There's a science explanation behind the smile. "Today, NASA's Solar Dynamics Observatory caught the sun 'smiling,'" NASA said. "Seen in ultraviolet light, these dark patches on the sun are known as coronal holes and are regions where fast solar wind gushes out into space."  

SDO launched in 2010 and has been hanging out in space and keeping an eye on the sun's activities ever since. It's used to study space weather and track the star's flares and outbursts.

It was a busy week for the sun. On Sunday, NASA posted an update with a video showing its activities, including several solar flares and a couple dozen coronal mass ejections (outbursts of solar material).
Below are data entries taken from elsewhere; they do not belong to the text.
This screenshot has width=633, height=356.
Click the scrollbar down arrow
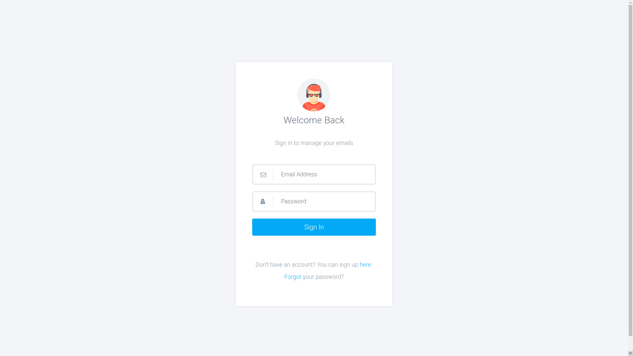point(630,353)

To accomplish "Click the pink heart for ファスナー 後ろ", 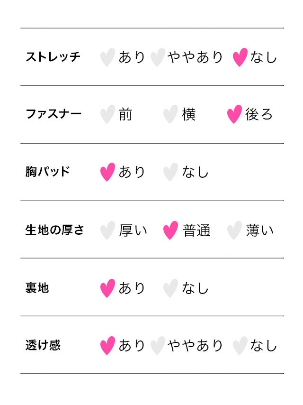I will tap(234, 114).
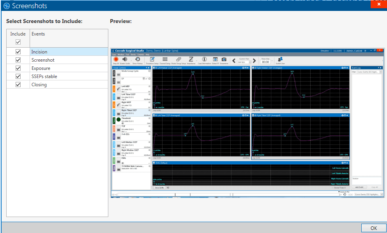Viewport: 387px width, 233px height.
Task: Open Channel Setup
Action: (x=164, y=59)
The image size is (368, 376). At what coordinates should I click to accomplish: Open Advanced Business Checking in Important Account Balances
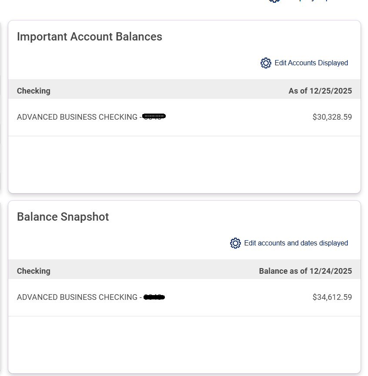click(x=77, y=117)
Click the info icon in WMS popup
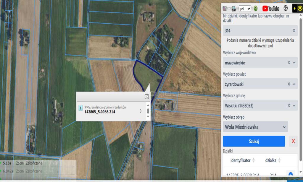 pos(80,108)
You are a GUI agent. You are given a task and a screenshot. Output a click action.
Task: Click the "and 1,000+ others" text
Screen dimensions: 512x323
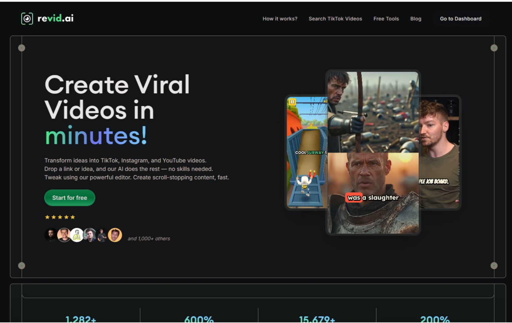(149, 239)
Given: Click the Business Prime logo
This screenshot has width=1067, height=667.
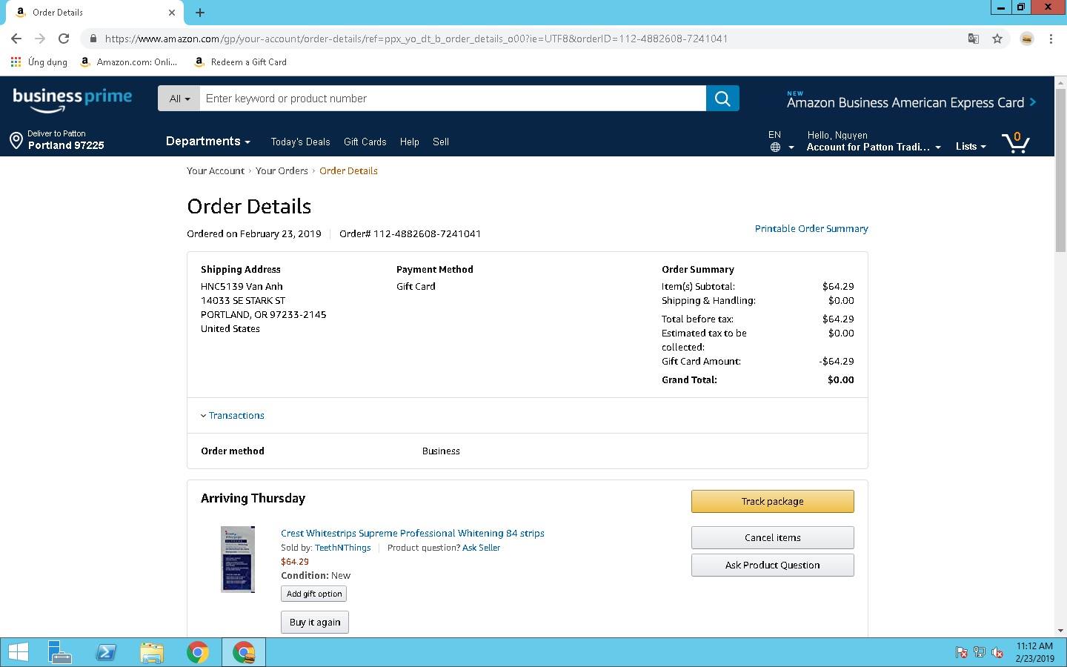Looking at the screenshot, I should tap(73, 99).
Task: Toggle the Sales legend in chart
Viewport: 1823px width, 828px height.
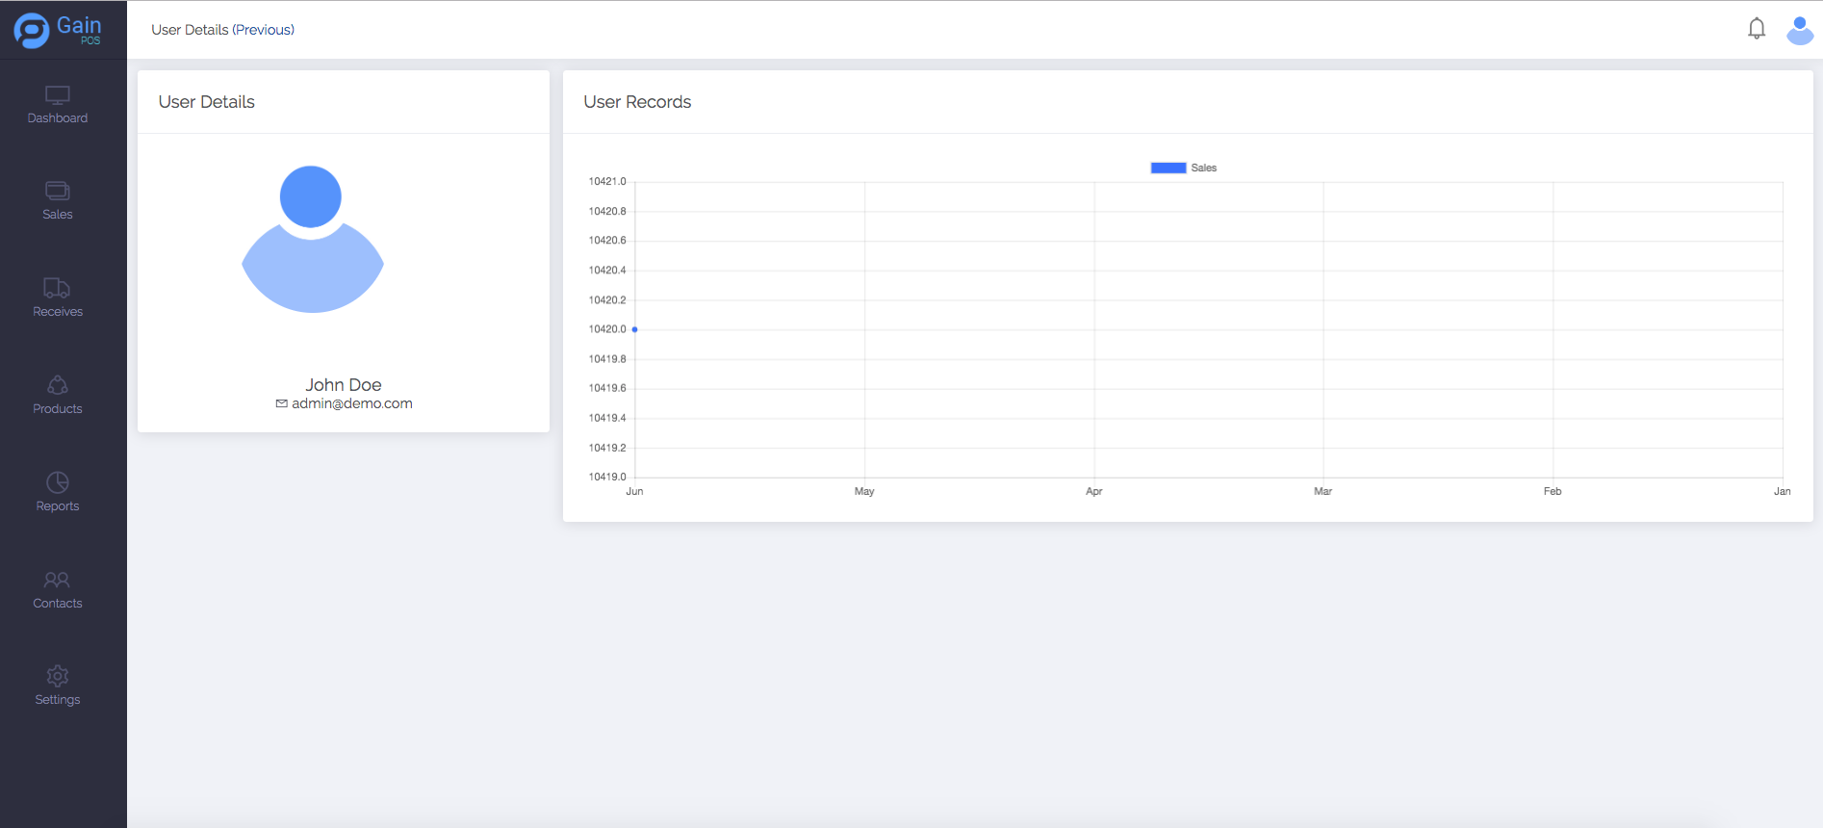Action: [1203, 168]
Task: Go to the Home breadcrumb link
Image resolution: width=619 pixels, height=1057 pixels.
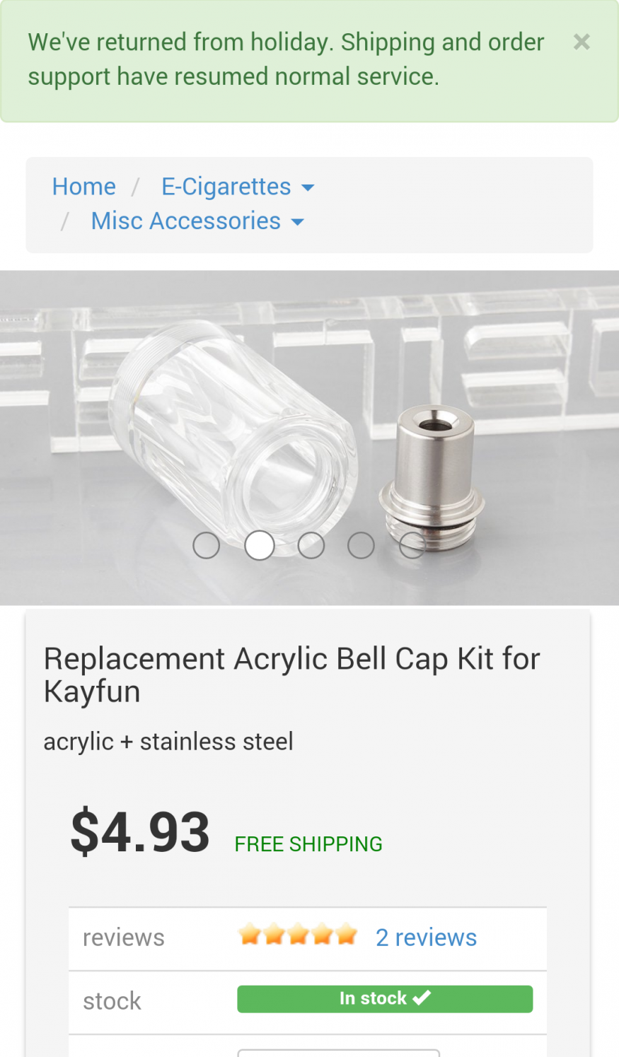Action: click(x=83, y=187)
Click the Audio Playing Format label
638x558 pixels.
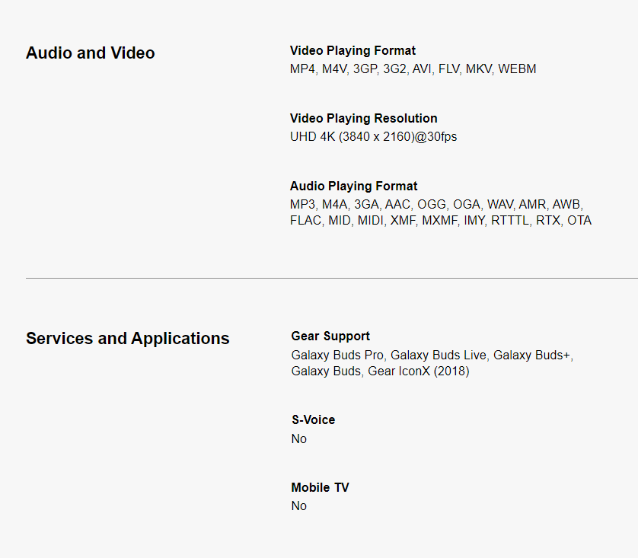[x=353, y=187]
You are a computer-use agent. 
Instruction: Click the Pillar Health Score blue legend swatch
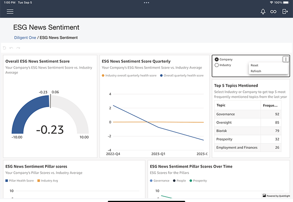(7, 180)
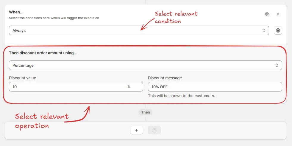Add a new block with plus button
The image size is (292, 146).
pyautogui.click(x=137, y=130)
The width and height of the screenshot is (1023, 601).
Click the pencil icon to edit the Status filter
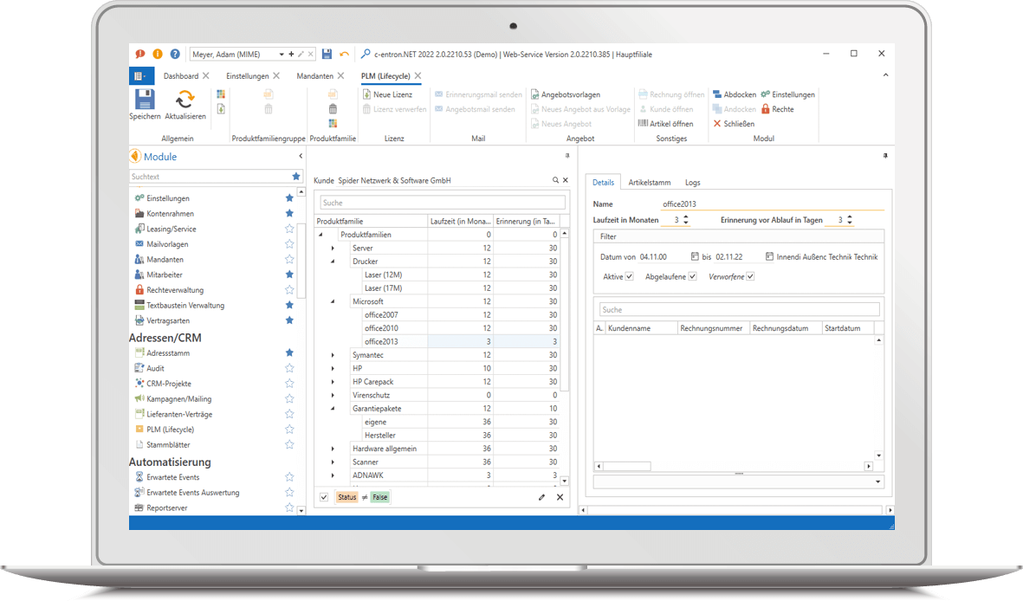541,497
This sort of vigorous space weather can have an impact on Earth, creating beautiful aurora lightshows and sometimes disrupting communications systems.

Twitter users saw the grinning sun image and were quick to spot a resemblance to the Stay Puft Marshmallow Man from Ghostbusters.

The Science and Technology Facilities Council in the UK jumped in with a reworked version of the image that turns it into a happy Halloween pumpkin. 

You might recall another fortuitous SDO image from 2014 when the sun sported a very Halloween-y jack-o'-lantern face. The more recent face-like shape is more derpy and less spooky. 

It's nice to think of our local star as happy and benevolent, even though it likes to spit out potentially disruptive solar flares from time to time. Service with a smile.